The physical location of data is only a matter of convenience – logically it must be in the center of all business processes, including LOB applications. By focusing on Data @ the Center, it is possible for one application’s output to easily become the input to multiple others; thus, feeding additional applications. As a result, we can achieve a virtuous cycle of driving insight through data driving additional insight through data.

Rethinking How We Approach Data Infrastructure

To make this happen, our architectures must move from being server or application centric, to being data centric. The working assumption must be that all data (with appropriate ACL and compliance controls, of course) is available to any application anywhere at any time. Further, the assumption should be that there is no one physical data center at the center of a data solar system, but rather a collection of distributed systems that freely share data; a data galaxy, if you will.

Thus, from an infrastructure perspective, a disaggregated approach to compute and even storage is essential with technologies such as NVMe-oF™ and software-defined composability.
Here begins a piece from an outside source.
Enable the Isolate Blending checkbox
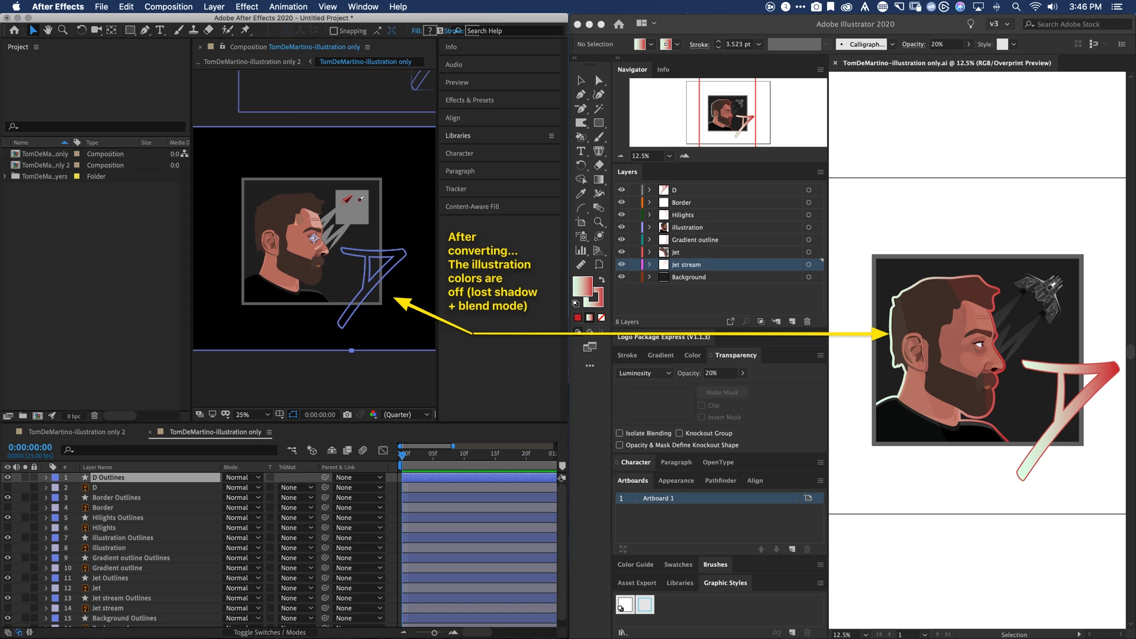This screenshot has height=639, width=1136. [x=619, y=433]
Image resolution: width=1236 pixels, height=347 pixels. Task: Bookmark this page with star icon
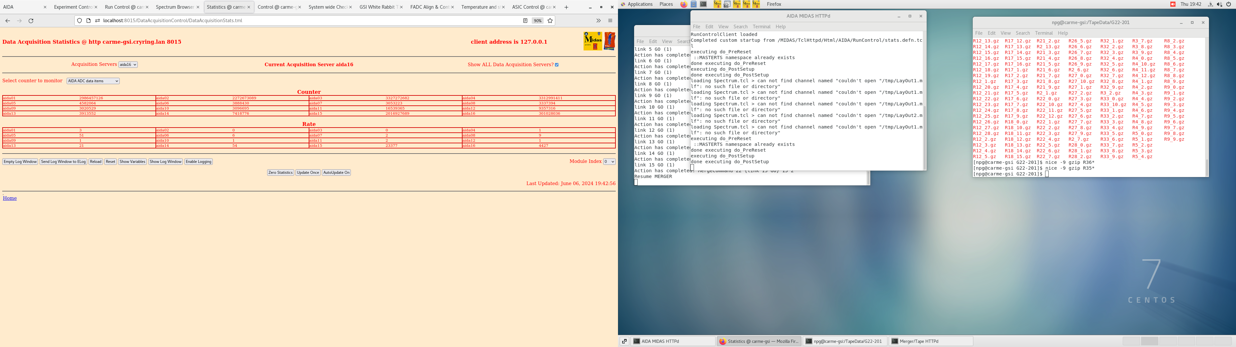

This new data fabric will provide the means to bring the silos together and enable businesses to tackle many of the competitive challenges that they face.

With the potential of fast access to all data from any application, a business can achieve a full view of its operations at any time. This enables the ability to answer queries multiplies, with the potential scope (and competitive advantage) of any query growing exponentially. Market makers on trading floors know the literal value of time to action (hint: it’s money) and their success factor is being first to strike. By placing Data @ the Center, any business could theoretically cultivate a similar competitive advantage.

What it Takes

Changing technology is easy. Changing human behavior—now that’s hard. To fully benefit from data at the center, business workflows may need to change as well; this is the trickier part. However, for those who can embrace, and successfully reinvent their data and data center strategies, the potential benefit could be transformative both operationally and financially.

What would it take for your data center to move from being a necessary business expense to a next-gen resource that powers and drives your business? At minimum, some clear strategic thought, investment, and execution. Why not take the first step and change the conversation from your data center(s) to empowering your business by placing Data @ the Center?